Work to complete:
Below is a block of entries; repeat exactly the lines starting at the line that contains "The image size is (1302, 651)." and ending at the line that contains "648x667 pixels.", both included.

Data to use:
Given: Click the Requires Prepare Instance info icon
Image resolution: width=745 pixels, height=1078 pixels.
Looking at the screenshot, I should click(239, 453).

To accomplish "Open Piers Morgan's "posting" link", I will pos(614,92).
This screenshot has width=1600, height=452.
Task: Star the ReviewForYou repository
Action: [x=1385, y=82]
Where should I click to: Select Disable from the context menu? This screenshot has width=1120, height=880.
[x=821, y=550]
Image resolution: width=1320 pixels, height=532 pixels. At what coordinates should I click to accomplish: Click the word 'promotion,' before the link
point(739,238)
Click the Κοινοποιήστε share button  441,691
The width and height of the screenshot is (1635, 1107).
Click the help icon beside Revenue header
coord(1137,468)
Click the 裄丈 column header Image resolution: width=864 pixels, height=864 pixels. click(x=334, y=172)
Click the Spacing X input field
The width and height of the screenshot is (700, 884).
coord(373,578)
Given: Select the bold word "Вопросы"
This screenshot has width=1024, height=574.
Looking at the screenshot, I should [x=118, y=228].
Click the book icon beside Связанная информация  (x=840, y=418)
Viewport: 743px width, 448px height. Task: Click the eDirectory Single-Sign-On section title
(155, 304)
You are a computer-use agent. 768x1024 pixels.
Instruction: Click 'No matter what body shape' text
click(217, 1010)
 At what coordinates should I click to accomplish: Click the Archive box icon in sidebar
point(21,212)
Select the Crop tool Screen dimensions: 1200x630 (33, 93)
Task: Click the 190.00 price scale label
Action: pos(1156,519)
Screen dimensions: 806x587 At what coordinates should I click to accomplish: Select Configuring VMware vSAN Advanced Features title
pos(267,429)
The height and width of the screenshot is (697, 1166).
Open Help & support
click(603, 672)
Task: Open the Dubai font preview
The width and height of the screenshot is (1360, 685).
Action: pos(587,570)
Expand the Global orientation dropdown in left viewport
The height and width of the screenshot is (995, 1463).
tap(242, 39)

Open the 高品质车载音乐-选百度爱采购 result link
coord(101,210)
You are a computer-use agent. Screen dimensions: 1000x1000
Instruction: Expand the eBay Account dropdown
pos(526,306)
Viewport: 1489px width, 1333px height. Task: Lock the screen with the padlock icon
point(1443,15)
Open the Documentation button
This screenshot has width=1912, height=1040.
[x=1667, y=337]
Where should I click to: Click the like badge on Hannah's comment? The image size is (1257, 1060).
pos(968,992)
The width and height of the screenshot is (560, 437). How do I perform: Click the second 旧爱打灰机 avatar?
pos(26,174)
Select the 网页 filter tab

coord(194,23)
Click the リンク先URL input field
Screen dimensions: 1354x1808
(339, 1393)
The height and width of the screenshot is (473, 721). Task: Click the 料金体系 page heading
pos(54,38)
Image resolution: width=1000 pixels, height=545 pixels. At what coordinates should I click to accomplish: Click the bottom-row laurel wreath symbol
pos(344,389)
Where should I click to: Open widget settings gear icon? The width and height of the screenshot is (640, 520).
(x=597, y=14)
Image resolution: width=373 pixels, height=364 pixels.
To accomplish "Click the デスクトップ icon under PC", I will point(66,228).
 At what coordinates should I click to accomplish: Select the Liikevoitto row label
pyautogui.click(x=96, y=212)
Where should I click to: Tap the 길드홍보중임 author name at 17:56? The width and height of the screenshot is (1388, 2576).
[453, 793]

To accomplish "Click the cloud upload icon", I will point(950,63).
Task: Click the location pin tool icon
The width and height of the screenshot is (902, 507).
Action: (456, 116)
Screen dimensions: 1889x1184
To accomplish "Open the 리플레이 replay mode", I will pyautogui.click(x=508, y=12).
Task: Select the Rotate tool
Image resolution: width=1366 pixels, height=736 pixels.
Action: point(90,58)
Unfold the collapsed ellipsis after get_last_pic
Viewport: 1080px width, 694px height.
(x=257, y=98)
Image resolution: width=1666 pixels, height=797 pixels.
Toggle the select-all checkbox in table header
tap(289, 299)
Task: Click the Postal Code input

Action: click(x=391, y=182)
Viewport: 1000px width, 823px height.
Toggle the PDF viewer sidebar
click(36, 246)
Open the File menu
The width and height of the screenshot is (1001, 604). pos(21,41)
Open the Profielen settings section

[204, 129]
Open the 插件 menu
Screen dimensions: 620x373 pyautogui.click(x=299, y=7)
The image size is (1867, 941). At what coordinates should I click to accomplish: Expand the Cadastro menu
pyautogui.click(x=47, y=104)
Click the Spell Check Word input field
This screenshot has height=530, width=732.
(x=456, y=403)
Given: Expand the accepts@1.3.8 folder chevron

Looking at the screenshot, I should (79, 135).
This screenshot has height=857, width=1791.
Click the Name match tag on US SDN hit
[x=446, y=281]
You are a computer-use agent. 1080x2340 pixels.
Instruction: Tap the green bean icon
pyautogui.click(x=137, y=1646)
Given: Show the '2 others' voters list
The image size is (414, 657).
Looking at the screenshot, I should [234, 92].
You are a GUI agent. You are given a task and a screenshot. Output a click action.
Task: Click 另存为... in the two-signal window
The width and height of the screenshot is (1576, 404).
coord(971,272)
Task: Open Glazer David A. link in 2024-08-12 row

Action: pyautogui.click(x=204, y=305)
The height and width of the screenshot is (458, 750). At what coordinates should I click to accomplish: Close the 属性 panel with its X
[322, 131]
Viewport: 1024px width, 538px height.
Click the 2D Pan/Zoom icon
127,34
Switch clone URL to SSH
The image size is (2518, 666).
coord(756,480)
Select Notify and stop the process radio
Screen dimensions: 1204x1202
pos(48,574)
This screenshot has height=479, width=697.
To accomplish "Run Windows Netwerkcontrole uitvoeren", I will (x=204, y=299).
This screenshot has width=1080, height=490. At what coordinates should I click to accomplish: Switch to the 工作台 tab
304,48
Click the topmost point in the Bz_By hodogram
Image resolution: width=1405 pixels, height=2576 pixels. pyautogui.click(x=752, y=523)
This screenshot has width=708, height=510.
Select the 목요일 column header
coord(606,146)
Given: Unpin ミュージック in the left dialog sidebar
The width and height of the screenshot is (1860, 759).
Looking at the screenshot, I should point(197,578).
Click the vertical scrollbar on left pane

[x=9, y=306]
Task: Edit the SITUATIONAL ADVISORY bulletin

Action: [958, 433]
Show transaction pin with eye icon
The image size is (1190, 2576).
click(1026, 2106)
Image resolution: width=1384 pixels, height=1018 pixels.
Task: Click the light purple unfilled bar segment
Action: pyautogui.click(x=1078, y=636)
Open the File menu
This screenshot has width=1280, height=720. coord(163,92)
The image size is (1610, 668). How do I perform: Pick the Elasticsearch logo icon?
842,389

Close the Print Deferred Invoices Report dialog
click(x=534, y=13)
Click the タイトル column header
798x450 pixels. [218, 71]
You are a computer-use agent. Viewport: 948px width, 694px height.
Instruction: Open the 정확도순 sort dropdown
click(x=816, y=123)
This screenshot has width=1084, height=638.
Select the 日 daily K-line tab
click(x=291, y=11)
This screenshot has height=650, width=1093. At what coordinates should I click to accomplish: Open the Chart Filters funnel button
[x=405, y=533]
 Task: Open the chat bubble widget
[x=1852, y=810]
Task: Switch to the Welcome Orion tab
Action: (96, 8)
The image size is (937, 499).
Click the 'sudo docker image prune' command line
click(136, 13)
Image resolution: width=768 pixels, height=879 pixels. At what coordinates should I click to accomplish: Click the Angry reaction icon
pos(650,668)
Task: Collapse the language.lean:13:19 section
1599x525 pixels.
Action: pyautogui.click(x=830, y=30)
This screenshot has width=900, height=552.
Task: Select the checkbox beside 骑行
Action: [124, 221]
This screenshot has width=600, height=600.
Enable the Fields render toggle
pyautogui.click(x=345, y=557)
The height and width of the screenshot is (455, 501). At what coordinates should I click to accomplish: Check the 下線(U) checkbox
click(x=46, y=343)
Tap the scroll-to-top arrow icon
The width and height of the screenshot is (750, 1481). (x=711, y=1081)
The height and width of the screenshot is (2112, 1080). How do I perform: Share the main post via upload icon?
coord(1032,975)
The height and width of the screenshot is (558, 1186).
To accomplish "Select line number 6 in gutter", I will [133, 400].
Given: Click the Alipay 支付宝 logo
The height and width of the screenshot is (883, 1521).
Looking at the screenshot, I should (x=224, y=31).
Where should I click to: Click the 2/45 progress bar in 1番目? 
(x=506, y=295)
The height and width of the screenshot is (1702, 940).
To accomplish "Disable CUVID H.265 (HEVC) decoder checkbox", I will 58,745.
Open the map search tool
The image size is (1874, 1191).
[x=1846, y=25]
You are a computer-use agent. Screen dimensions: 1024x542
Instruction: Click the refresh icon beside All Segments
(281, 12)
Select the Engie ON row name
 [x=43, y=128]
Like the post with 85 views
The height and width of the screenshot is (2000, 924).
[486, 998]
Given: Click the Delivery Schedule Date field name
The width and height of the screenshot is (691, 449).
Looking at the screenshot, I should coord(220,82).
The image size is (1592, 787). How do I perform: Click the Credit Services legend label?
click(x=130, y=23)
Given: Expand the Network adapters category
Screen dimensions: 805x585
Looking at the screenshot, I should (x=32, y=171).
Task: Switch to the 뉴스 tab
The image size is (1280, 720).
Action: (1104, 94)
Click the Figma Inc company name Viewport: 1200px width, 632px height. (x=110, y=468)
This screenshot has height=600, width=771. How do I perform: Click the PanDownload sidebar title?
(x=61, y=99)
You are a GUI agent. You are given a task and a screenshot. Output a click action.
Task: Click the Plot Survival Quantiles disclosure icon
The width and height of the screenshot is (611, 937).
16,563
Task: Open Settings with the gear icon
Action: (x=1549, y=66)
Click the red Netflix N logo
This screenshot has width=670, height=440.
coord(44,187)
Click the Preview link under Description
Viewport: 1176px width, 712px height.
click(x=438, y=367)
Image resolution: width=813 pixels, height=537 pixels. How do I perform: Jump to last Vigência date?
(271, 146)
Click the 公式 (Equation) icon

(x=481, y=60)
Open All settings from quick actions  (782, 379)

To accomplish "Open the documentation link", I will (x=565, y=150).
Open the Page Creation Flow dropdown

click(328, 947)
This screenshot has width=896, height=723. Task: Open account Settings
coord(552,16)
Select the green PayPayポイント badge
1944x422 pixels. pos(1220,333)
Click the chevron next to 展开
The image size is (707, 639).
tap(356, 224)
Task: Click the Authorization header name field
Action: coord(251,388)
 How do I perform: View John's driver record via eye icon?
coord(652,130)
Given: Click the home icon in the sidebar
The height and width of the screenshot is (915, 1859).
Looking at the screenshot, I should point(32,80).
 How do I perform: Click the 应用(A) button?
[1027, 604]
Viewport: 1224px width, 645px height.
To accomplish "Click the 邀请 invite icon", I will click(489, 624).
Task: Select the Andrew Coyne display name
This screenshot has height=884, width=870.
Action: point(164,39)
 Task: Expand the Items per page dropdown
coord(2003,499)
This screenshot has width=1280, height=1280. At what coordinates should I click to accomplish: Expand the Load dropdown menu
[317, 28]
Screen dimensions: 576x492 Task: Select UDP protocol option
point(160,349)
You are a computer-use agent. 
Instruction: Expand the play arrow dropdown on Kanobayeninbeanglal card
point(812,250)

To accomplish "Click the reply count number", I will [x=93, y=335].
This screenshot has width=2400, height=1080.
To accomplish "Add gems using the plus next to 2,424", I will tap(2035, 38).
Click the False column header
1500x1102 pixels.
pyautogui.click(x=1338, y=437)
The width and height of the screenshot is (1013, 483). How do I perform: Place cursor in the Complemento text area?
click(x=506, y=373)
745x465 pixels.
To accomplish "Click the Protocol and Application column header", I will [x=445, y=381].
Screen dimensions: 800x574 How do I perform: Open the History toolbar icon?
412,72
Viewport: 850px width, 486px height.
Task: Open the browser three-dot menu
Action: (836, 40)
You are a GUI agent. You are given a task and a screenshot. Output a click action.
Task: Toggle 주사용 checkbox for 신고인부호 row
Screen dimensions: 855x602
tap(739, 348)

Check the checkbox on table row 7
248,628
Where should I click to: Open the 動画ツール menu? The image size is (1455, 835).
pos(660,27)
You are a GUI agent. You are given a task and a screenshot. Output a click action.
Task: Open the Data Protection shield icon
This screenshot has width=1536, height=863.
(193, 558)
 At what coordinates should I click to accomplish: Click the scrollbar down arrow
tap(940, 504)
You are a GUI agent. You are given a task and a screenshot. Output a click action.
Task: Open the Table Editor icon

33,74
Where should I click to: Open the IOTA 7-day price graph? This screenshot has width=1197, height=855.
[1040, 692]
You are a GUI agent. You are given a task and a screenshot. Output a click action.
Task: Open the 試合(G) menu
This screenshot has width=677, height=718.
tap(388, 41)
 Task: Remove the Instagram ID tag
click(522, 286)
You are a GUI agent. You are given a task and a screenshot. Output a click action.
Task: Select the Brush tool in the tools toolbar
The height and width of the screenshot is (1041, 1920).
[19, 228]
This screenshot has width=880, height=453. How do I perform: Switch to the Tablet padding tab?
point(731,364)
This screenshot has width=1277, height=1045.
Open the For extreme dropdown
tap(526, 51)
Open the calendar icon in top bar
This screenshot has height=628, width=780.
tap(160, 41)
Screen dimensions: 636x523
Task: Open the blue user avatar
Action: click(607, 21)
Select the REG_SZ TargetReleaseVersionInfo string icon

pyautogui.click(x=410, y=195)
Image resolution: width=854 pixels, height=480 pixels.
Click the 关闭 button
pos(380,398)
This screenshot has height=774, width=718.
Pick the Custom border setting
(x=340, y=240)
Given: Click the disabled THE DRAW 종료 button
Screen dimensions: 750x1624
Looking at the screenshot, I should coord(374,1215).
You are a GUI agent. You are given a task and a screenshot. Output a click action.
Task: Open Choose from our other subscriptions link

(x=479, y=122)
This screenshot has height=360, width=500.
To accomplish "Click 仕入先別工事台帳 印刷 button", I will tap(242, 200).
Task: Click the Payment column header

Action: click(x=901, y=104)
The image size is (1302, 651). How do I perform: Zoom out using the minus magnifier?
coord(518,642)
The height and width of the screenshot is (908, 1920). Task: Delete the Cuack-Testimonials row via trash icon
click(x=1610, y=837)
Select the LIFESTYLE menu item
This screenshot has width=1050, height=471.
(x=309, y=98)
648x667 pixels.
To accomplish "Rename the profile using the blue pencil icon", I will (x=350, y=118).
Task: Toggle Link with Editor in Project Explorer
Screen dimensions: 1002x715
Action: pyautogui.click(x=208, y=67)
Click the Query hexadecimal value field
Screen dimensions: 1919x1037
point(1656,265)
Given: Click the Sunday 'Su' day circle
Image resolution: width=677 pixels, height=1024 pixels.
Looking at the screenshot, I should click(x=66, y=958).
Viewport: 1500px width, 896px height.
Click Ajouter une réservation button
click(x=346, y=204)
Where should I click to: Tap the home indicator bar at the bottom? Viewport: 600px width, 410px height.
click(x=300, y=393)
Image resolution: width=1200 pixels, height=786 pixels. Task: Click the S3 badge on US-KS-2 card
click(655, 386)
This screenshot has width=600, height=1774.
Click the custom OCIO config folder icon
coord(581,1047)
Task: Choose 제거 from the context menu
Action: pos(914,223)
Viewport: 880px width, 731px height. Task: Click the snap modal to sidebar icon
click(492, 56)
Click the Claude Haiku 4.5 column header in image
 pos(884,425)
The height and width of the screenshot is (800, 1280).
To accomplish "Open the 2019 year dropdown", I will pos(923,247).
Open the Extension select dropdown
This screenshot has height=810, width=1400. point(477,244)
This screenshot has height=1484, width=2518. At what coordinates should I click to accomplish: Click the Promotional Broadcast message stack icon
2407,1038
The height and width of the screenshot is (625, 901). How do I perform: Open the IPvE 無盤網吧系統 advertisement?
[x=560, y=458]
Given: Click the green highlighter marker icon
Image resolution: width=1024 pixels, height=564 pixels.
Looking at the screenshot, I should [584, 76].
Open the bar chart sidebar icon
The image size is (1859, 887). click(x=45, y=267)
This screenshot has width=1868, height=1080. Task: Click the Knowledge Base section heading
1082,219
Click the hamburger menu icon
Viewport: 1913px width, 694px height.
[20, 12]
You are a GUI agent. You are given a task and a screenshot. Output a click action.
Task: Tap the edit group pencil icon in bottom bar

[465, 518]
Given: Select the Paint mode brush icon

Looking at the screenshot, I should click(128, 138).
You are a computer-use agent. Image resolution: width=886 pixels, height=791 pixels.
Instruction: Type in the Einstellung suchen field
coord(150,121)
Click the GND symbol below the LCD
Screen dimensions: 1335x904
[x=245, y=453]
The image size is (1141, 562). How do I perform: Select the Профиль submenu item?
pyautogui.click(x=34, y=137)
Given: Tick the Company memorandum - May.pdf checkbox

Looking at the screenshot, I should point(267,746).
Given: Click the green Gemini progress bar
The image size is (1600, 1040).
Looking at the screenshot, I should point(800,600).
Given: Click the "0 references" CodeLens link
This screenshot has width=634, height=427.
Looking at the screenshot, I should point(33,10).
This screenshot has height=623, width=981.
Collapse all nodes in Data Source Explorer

Solved problem:
The image size is (1302, 651). How do I perform: Zoom out using the minus magnifier?
coord(518,642)
The height and width of the screenshot is (908, 1920). Task: Delete the Cuack-Testimonials row via trash icon
click(x=1610, y=837)
Select the LIFESTYLE menu item
This screenshot has width=1050, height=471.
(x=309, y=98)
648x667 pixels.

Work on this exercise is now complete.